**** Provided text
Chef 14 discussion and Chef 12 migration

We expect that Chef Client 14 will be the easiest to use and most featureful release we’ve made, and we can’t wait to get it in your hands. Over the next six months watch this space for additional resources to get the most out of Chef 14/CDK 3, and to ease your transition from Chef 12. Finally, we’d also love your feedback on our plans, and especially the set of resources we’re planning on shipping. We have a new official Slack channel for Chef 14 discussion and help with Chef 12 client migration. Join the #Chef-14 channel in our Chef Community Slack at community-slack.chef.io. This channel is actively monitored by Chef employees and community members who look forward to answering your questions and helping make your migration a success.

2 Likes

The Docker resource would be great, but please support Singularity as well. It’s important for HPC environments where it doesn’t make sense and is not safe to use Docker. We would like to use Chef to help create and/or test these containers.
********
**** Source information
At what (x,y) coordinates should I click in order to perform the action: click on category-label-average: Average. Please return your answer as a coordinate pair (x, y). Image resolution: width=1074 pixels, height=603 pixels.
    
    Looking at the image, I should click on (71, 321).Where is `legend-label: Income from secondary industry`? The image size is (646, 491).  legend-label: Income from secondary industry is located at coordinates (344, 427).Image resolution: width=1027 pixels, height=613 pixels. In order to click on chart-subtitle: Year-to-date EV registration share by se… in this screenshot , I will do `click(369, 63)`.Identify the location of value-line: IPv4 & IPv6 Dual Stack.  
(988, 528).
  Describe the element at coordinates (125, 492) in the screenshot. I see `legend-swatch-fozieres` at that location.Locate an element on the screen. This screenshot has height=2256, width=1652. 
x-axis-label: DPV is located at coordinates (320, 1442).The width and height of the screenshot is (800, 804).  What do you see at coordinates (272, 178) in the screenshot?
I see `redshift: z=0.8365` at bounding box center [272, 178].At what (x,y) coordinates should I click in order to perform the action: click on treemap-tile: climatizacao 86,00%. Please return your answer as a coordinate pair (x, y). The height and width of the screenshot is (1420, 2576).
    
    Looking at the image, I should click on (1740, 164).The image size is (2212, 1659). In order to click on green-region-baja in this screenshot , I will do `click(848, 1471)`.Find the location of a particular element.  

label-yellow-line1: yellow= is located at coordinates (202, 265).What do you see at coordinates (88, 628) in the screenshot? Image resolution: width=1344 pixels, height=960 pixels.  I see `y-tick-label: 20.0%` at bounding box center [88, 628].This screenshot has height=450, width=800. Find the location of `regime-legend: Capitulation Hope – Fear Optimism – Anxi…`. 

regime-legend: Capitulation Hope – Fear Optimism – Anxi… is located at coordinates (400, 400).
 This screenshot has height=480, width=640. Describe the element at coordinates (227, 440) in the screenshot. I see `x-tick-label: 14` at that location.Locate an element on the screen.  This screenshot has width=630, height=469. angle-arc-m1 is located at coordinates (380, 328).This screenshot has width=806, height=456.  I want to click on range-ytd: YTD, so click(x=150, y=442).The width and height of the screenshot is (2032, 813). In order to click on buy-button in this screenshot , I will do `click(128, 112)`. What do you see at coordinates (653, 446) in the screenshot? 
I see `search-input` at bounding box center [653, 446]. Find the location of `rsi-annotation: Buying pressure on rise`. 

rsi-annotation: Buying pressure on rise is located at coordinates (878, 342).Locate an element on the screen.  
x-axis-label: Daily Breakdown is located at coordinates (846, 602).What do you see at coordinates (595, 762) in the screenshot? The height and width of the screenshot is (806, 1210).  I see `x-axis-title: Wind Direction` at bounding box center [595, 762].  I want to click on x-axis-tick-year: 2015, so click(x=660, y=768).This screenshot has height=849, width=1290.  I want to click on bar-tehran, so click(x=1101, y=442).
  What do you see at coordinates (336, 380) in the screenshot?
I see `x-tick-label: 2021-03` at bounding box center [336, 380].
********
» **Exercise details**: Rewrite the passage of the Chef 14 post starting at "Chef 14 discussion and Chef" and ending at "migration a success.", swapping "Chef 12" for "Chef 13".

» **Answer box**:
Chef 14 discussion and Chef 13 migration

We expect that Chef Client 14 will be the easiest to use and most featureful release we’ve made, and we can’t wait to get it in your hands. Over the next six months watch this space for additional resources to get the most out of Chef 14/CDK 3, and to ease your transition from Chef 13. Finally, we’d also love your feedback on our plans, and especially the set of resources we’re planning on shipping. We have a new official Slack channel for Chef 14 discussion and help with Chef 13 client migration. Join the #Chef-14 channel in our Chef Community Slack at community-slack.chef.io. This channel is actively monitored by Chef employees and community members who look forward to answering your questions and helping make your migration a success.